Chris shot her a smile. “That’s a point of family debate.” She started frowning again, so he lost the smile. “Whether you think what we are is natural or ... or not.”

Her eyes were big in the darkness of the car. “Or supernatural.”

Chris looked back at the road. She was staring at him again, and her scrutiny sat heavy on his shoulders. He wanted to shrug it off.

She cleared her throat, and he wondered if she was going to ask him to pull over so she could get out.

But then she said, “You were telling me about Tyler.”

Chris nodded. “My parents moved here to be closer to a community of people like us. Their parents had been farmers, so they’d been raised out in the boonies, and they wanted us to be around our own kind. But they didn’t realize how strong Michael would turn out to be. And before they could hide it, the whole community knew.”

“But—I thought it was a good thing to fall on a point.”

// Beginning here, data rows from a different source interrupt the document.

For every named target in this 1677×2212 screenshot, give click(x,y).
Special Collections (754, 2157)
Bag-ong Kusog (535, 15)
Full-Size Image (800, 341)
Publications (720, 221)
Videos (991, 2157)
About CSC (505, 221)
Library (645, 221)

She’d paid attention. “It’s a powerful thing. Too powerful.” He paused, wondering how she would take this next part. “What we are—it can be very dangerous.”

“I got that.”

He drew a breath, thinking of Gabriel’s lightning last night. He could still smell the scorched earth, feel the heat on his skin from the explosion. “More than you saw.”

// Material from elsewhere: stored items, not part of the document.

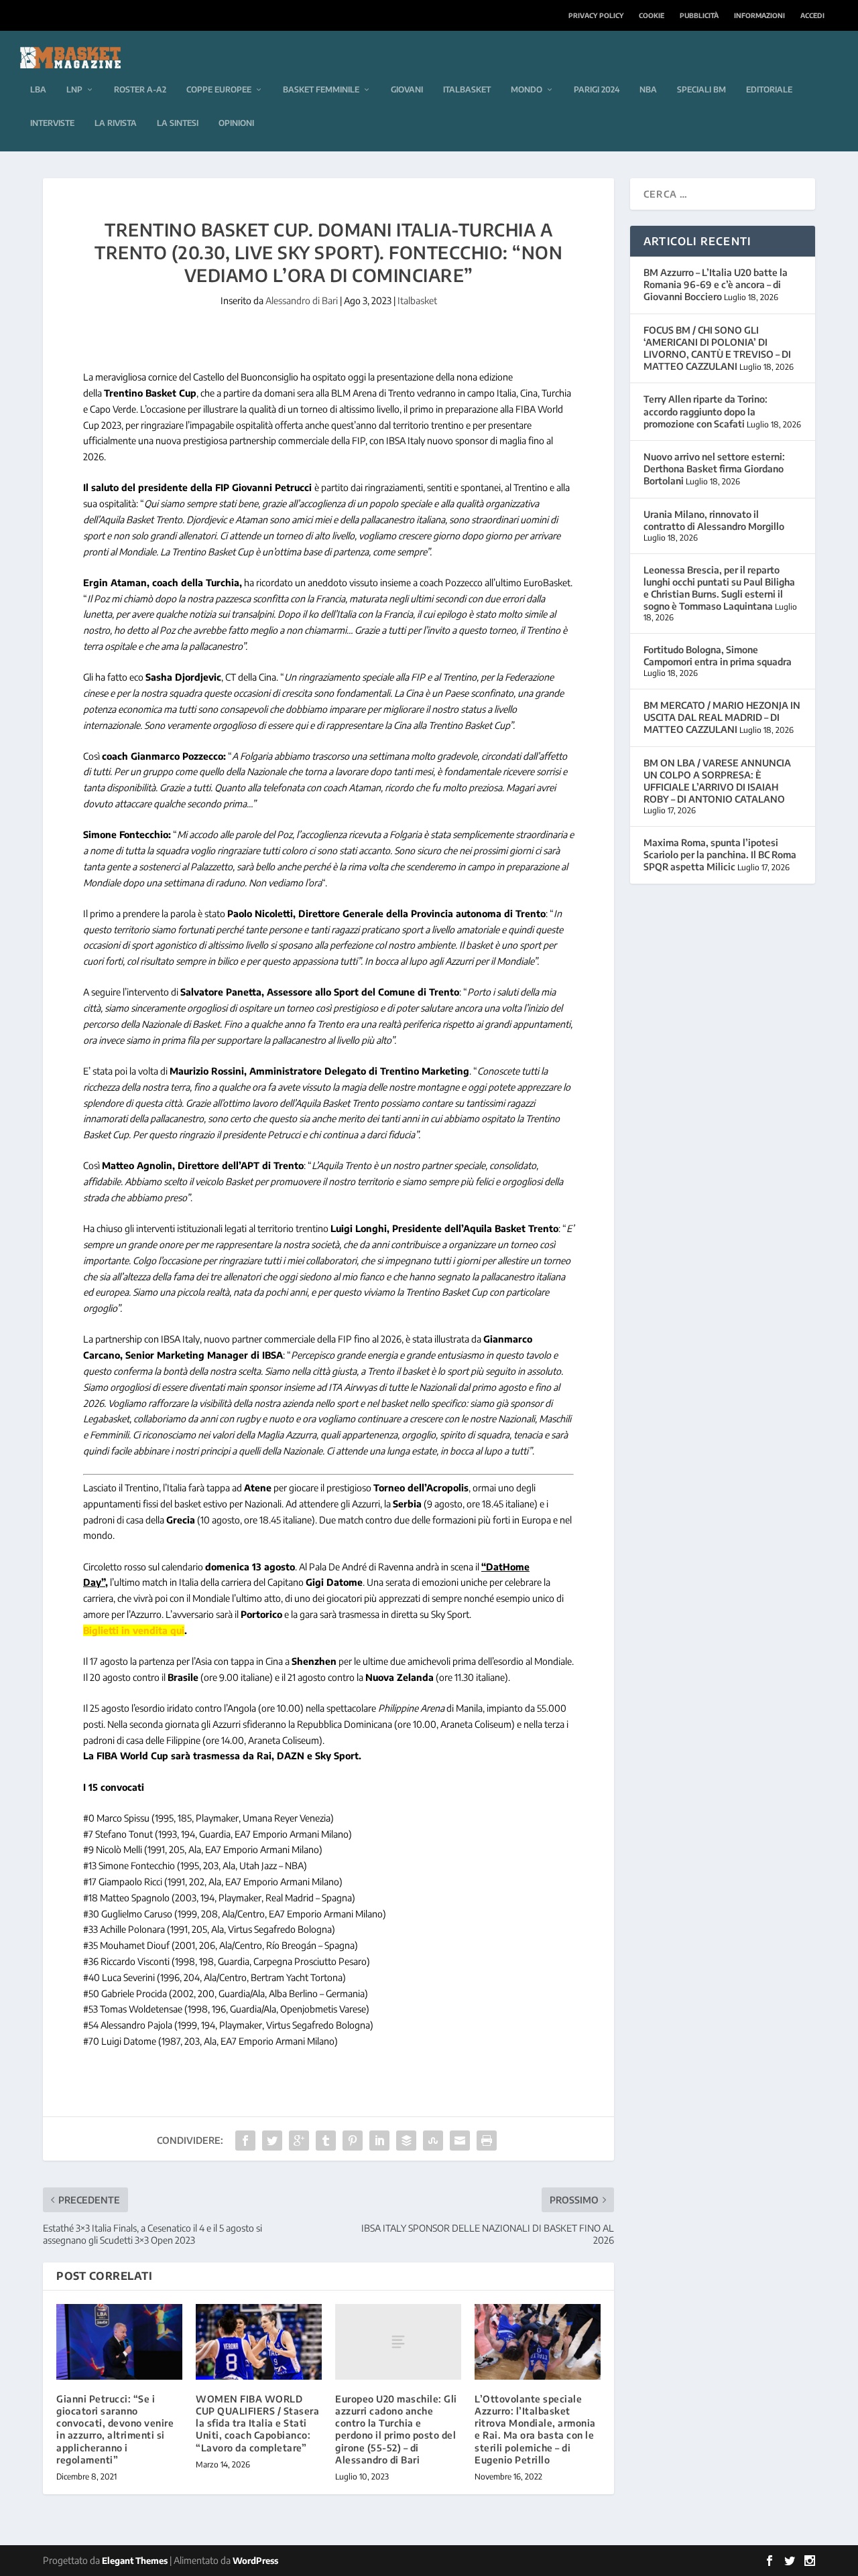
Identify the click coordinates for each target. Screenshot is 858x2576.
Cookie (651, 15)
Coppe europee (218, 89)
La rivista (116, 123)
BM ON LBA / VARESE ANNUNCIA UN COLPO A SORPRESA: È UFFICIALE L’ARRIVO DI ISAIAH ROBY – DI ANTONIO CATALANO (717, 781)
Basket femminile (321, 89)
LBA (38, 89)
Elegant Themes (135, 2560)
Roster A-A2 (140, 89)
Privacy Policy (595, 15)
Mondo (526, 89)
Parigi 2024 (596, 89)
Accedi (812, 15)
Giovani (407, 89)
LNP (74, 89)
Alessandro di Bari (301, 300)
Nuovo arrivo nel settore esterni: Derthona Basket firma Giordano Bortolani (714, 468)
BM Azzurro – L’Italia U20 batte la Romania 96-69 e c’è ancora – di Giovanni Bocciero (716, 284)
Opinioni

She was silent for a moment. He could practically feel her thinking. “Just ... how dangerous?”

“The elements don’t always want to obey. It’s easy to start something you can’t finish.” His free hand tightened into a fist. He’d lost her in that wave, when the water had been focused on nothing but destruction.

He’d almost drowned her.

“I don’t understand.”

He needed to stop beating around the bush. “We could kill people, Becca. Without meaning to. It’s not as simple as just controlling water or air or whatever. Gabriel can pull power from sunlight to burn someone in the middle of the day. Nick could get pissed and suffocate someone by accident. Michael could have a bad day and trees could rip out of the—”

He stopped. She was looking panicked again.